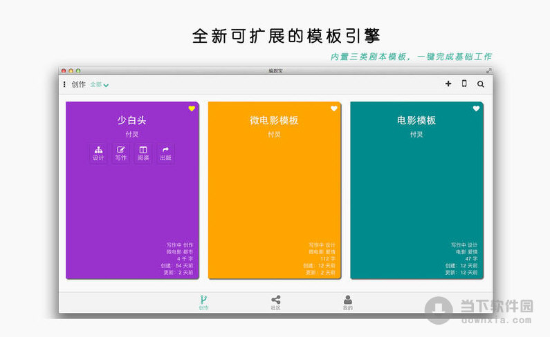Click the fullscreen arrows in title bar

pos(489,70)
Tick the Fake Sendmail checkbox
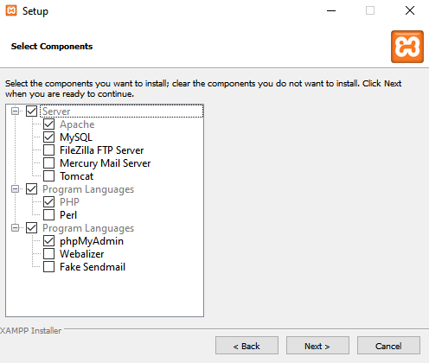The height and width of the screenshot is (363, 429). coord(48,267)
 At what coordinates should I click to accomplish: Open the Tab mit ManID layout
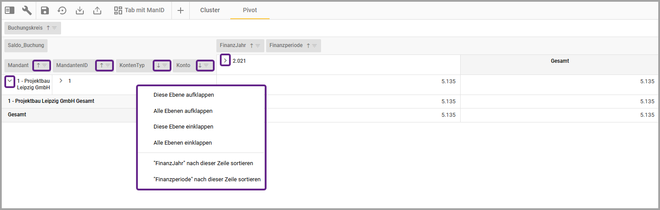[x=139, y=10]
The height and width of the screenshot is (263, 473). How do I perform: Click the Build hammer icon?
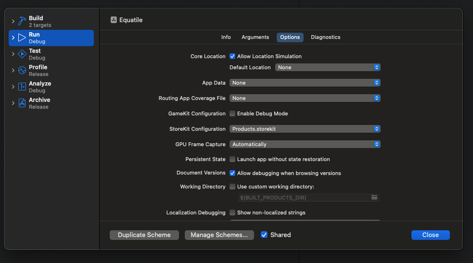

**Task details:**
Give back the lines from the one containing "At what coordinates" through the last line of the records above exactly as they appear, both included, and no pictures.

**Solved problem:**
 At what coordinates should I click to accomplish: Open the Tab mit ManID layout
[x=139, y=10]
The height and width of the screenshot is (263, 473). How do I perform: Click the Build hammer icon?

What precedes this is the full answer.